Nos últimos meses tenho andado mais atenta às coisas pequenas. Uma palavra de estímulo, um olhar cúmplice, uma mensagem a lembrar a nossa presença na vida dos outros, um rebuçado na secretária quando chego à editora depois do almoço, um bebé que cresce e nos enche já o coração, uma música, uma hora de sol num dia chuvoso, uma conversa, uma carta, um abraço apertado...
Tem piada que nos grandes catálogos de valor da humanidade, nada disto estará taxinomizado como coisas preciosas. Não se quantificam, não dão estatuto, não acrescentam nada à conta bancária, não asseguram um presente luxuoso nem um futuro brilhante.

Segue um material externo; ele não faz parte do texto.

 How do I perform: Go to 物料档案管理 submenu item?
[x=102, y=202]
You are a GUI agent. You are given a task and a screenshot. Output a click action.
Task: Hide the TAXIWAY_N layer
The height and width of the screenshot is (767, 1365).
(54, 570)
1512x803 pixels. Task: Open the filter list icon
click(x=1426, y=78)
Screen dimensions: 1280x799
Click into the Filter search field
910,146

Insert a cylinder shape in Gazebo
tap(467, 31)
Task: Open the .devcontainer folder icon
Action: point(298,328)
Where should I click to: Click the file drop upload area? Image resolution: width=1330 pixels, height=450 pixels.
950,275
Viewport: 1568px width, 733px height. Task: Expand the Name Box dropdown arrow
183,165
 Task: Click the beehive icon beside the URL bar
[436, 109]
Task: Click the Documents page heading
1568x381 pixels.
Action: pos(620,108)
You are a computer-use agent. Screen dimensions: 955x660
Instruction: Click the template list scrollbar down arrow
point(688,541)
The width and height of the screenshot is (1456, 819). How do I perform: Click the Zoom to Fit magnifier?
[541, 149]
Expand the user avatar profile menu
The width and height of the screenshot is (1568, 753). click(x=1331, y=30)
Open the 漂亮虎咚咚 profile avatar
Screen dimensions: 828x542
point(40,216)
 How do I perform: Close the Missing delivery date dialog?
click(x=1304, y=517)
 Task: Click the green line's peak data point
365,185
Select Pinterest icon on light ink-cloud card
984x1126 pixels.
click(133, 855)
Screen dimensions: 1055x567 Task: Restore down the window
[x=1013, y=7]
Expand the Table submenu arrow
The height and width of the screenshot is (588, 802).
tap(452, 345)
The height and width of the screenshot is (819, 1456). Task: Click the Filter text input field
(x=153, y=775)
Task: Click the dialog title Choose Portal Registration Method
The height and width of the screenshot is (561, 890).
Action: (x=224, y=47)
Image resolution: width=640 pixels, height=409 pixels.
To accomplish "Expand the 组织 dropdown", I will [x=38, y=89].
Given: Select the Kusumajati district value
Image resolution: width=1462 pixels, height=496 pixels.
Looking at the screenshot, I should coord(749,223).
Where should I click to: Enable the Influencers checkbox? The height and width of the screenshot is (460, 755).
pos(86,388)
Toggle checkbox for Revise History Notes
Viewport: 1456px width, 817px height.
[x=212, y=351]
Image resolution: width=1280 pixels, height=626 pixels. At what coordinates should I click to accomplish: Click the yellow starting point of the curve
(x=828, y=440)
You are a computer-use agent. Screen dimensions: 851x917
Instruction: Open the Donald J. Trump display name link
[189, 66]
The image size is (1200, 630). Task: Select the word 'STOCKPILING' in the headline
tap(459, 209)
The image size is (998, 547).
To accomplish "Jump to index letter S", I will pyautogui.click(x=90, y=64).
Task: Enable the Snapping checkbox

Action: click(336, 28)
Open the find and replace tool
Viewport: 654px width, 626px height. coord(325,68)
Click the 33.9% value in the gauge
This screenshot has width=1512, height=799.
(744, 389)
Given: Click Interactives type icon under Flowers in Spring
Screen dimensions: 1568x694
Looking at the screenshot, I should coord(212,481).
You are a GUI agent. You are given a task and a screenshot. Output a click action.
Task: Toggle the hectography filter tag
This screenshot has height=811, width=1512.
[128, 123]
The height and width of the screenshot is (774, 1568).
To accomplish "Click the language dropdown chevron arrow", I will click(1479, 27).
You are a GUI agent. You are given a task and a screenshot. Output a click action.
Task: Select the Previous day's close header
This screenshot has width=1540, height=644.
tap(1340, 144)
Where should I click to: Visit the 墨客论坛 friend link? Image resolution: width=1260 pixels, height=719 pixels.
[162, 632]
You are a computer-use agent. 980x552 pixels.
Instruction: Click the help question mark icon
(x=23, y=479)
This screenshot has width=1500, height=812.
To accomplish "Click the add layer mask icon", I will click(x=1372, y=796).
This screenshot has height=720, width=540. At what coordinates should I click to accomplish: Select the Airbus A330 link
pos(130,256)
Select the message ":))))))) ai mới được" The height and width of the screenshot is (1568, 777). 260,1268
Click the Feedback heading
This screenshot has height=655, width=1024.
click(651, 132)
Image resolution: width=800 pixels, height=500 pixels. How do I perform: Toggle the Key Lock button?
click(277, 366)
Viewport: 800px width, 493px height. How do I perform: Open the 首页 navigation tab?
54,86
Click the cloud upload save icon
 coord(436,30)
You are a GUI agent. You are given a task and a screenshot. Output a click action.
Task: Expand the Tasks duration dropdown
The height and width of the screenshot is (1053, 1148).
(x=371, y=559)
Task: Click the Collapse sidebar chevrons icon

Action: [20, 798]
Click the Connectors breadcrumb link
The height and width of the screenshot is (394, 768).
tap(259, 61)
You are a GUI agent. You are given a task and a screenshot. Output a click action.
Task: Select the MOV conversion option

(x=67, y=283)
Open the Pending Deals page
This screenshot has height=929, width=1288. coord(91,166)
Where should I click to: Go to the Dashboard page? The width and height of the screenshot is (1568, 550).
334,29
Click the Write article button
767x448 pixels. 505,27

São, simplesmente, as coisas pequenas mais importantes da vida: AMOR.

2.12.04

U.K.

Cheguei da minha ilha com um motivo de comemoração: a queda do governo.
Cheguei da minha ilha triste por perceber que tanta gente nova e brilhante e cheia de vontade de trabalhar não pode regressar porque não tem a menor perspectiva de futuro.
Cheguei da minha ilha com um sorriso cheio de iluminações de Natal, cheirinho bom a biscoitos de gengibre, chocolate quente e pessoas que andam com cestos de compras atulhados... nas livrarias.
Cheguei da minha ilha com vontade de regressar e fazer alguma coisa de útil, nem que seja ser assim muito feliz.